S&P REPORT FOR FACEBOOK INC
Facebook is the world’s leading Internet Company. These statistics are based on the number of users and dominance in the market. As a result, the company was able to open its shares to the public in the first quarter of 2012. The company’s success can be highly attributed to the analysis done before investment is done. Risk assessment is done on changing technology and user preferences. Others include legal and competitive threats that regulate the global brand and monetization that the company produces. From the news highlights of the company, it is projected that the company’s revenue in 2013 will increase by a 40%. This is an exemplary increase from the revenues of the last quarter. The advertisement business will play a critical role in the achievement of this goal. The company has highly invested at providing modern technologies in mobile monetization and advertisement. The expansion of the company undertaken in 2012 will reflect increased gross profit margins up to 2015. Regardless of infrastructure maintenance and products improvement, it is estimated that the company will meet and surpass it operating cost. The company further yearns to expand its mobile usage to third party companies and intellectual property.

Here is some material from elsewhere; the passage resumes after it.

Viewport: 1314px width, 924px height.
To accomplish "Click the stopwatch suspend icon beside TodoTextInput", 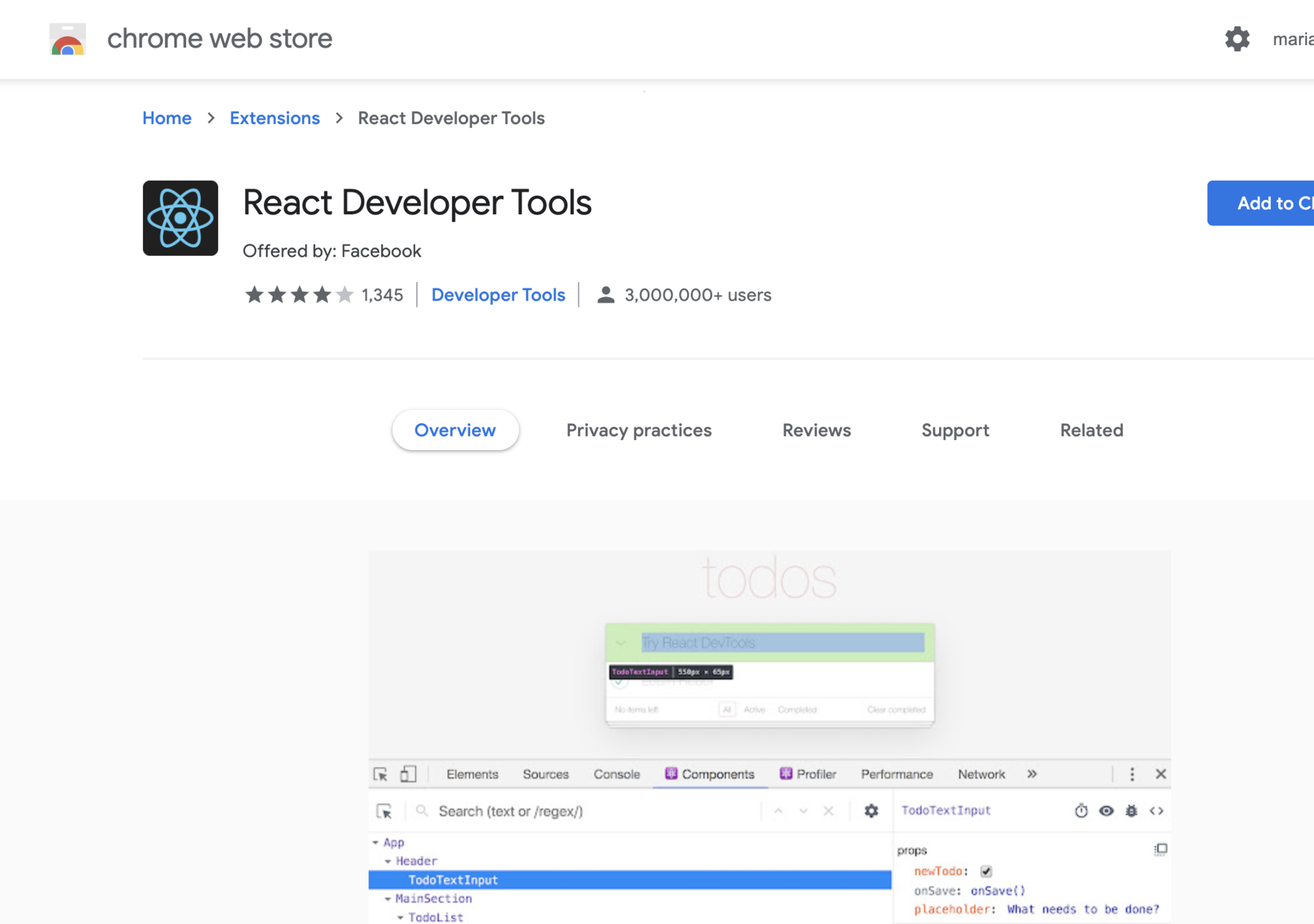I will [x=1081, y=811].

The company has a considerable advantage in social marketing. This is attributed to a well established user base, high engagement levels, and a non restricted access to information. The investment of the company for the year 2013 and 2014 will slightly restrain the company financials. Various risks such as unfavourable user, engagement measures and selling pressure due to approaching deadline lock-ups in legal and regulatory development are factors affecting the company. Setting a yearly target of $31 helps account for the company balance sheet. This is compared with global IT based on estimated 2013 P/E to growth multiples. The company averages its target price and allows a 50% premium. This is meant to account for the company’s position in social media ranking. The company aims at reaching the end-user more by developing interaction platforms that will be deployed with new and competitive technologies. The developers will not be left out as they will be provided with a development platform for creating and enhancing appealing applications and websites. On the other hand, marketers will be provided with tools for developing socially captive adverts.
The company has identified new avenues to market its products. It hopes to penetrate these markets by providing mobile products. Industry litigation and acquisition activities have become a major concern for the Facebook fraternity. The company has patented its products substantially. A focus on the governance of the corporation reveals that the CEO of the company controls over 55% voting power. The company is, therefore, centralised and considered controlled. From an outsider point of view, it can be said that the CEO is both the owner and controller of Facebook. The company still faces some external risk factors as a result of foreign investment. These include but are not limited to control and currency fluctuations; government restricts on foreign investment as well as reduced liquidity, political instability and market volatility.